The University at Odense (in Denmark) just setup a new supercomputing cluster built entirely on commodity hardware.
It is worthwhile to compare this to the supercomputers built with 'rocket-grade' technology, i.e. the fast Crays and the IBM peta-flop machine.
The price performance ratio of the commodity system cannot be beat of course. But The Horseshoe as the commodity system is dubbed is close to the maximum considerable on commodity hardware with 512 PC's in parallel.
By comparison the top crays will be 20 times as fast (servicing 10K PCs would not be fun) and the IBM machine 50 times faster again (servicing 500K PCs is decidedly non-funny) and as to power consumption - the PC solutions is on a level with the Crays (based on reported price of power the consumption for the full cluster is approximately 73KW (1.7 MDKK for three years continued use at 1.2 per KWh comes out at about 73KW) with the IBM solution coming in at much lower consumption rates (2MW per Peta flop i.e. 4KW for 2 TeraFlops). The heat from the PC's will take quite a cooling system. And scaling the cooling system without doing something like the Cray or IBM solution.
So the IBM technology would save 0.5 MDKK per year on power alone.

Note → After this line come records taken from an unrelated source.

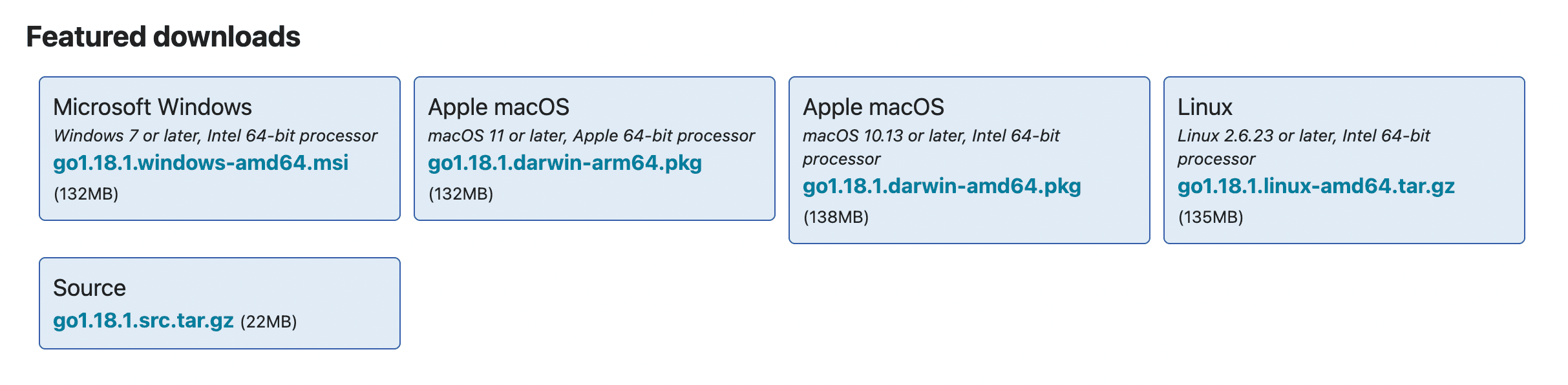Click the 'Linux 2.6.23 or later' description text

click(x=1303, y=136)
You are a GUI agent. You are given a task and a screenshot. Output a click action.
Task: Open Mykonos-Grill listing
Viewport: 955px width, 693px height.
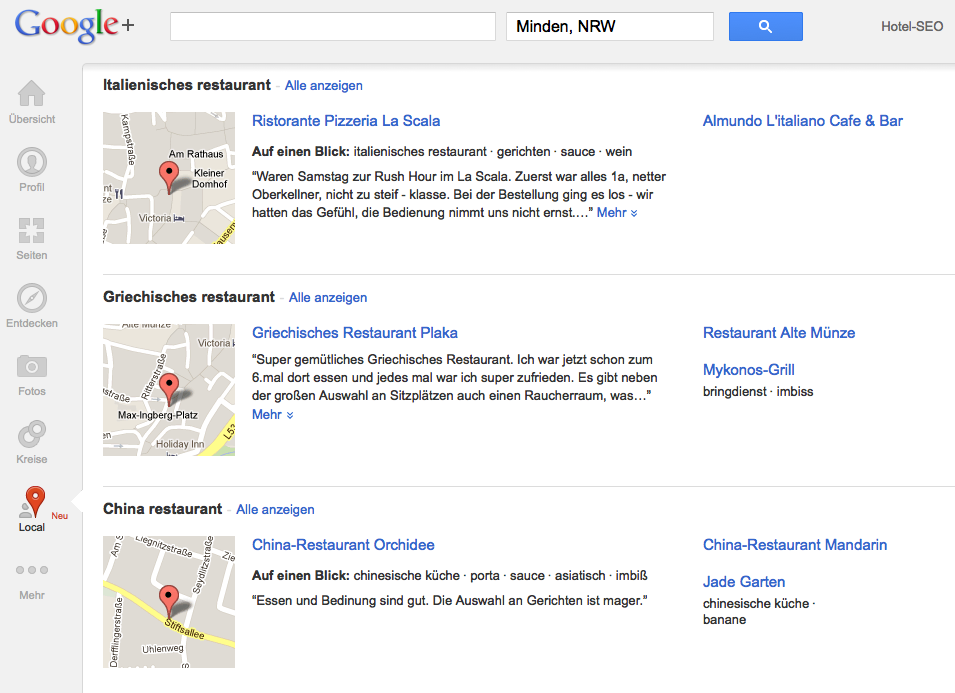(x=749, y=370)
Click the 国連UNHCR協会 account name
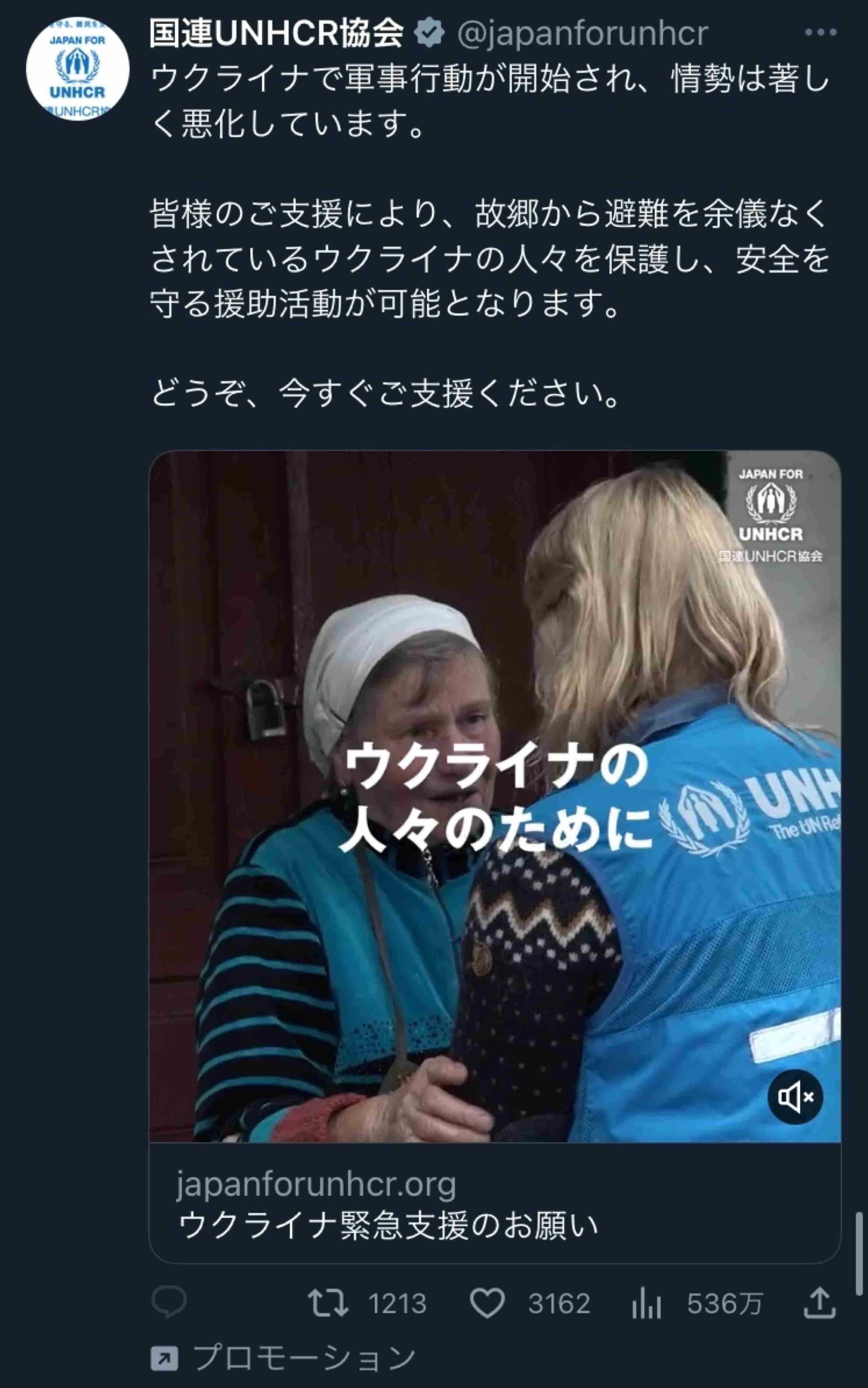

In this article, a member of the Danish system team declares the supercomputer "dead" - but from the industrial scale environment you would need to invest in to scale the commodity solution, I'm guessing that if you really need top speed, they are far from dead.
Supercomputers are also clustered systems, but the power use and sheer physical size of a large scale clustered system should ensure a place for custom hardware one would guess.
A recent visit to top500.org and links found there gives some nice price and performance quotes for fast systems.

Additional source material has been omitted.